Gabon : l’iboga sous haute protection pour préserver son trésor naturel

Le Gabon franchit une nouvelle étape dans la protection de sa richesse végétale. Depuis peu, l’exploitation et la commercialisation de l’iboga, arbuste sacré des forêts équatoriales, sont encadrées par un système d’autorisations strictes délivrées par les autorités locales. Cette plante, aux vertus psychotropes et thérapeutiques reconnues, voit enfin son prélèvement et son commerce soumis à un contrôle rigoureux, alors que son exploitation sauvage menaçait jusqu’ici sa pérennité.

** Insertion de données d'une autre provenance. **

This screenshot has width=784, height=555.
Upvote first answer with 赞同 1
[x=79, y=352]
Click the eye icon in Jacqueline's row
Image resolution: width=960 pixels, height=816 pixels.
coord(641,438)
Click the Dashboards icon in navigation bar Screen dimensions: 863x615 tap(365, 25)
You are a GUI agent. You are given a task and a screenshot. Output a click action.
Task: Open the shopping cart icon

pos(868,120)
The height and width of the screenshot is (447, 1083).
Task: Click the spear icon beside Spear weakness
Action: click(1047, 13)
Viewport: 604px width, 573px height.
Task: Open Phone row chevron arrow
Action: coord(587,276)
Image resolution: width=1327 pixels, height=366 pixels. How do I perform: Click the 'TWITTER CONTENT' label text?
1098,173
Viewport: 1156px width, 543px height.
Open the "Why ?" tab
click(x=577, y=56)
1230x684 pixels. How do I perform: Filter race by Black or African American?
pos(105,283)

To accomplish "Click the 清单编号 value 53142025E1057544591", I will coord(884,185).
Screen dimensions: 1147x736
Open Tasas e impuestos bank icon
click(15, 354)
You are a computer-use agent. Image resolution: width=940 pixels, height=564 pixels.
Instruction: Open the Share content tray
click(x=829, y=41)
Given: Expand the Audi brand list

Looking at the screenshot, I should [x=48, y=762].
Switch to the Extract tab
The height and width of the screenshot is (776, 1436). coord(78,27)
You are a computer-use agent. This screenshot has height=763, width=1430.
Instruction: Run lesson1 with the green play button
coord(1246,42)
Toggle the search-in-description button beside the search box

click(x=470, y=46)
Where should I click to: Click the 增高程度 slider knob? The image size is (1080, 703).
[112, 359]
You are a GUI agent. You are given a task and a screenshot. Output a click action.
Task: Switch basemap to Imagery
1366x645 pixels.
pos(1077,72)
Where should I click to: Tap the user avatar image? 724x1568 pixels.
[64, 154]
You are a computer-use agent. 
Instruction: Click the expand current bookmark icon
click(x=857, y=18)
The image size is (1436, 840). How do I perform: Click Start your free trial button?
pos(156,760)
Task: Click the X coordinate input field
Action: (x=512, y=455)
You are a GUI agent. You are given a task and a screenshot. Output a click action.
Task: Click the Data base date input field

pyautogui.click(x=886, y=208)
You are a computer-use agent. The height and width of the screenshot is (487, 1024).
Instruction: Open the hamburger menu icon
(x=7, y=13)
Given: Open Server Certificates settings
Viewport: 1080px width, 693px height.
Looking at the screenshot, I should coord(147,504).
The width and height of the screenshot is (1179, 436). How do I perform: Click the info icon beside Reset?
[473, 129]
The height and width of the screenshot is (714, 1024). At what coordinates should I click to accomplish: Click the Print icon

Un patrimoine naturel désormais protégé par l’État

La Tabernanthe iboga, symbole des rites traditionnels du bwiti, occupe une place centrale dans l’identité culturelle gabonaise. Parallèlement, les scientifiques internationaux s’intéressent de près à ses propriétés, notamment pour traiter les dépendances aux substances illicites. Cette double reconnaissance, culturelle et scientifique, a cependant attiré des acteurs étrangers, exploitant sans discernement les peuplements sauvages de cette plante endémique.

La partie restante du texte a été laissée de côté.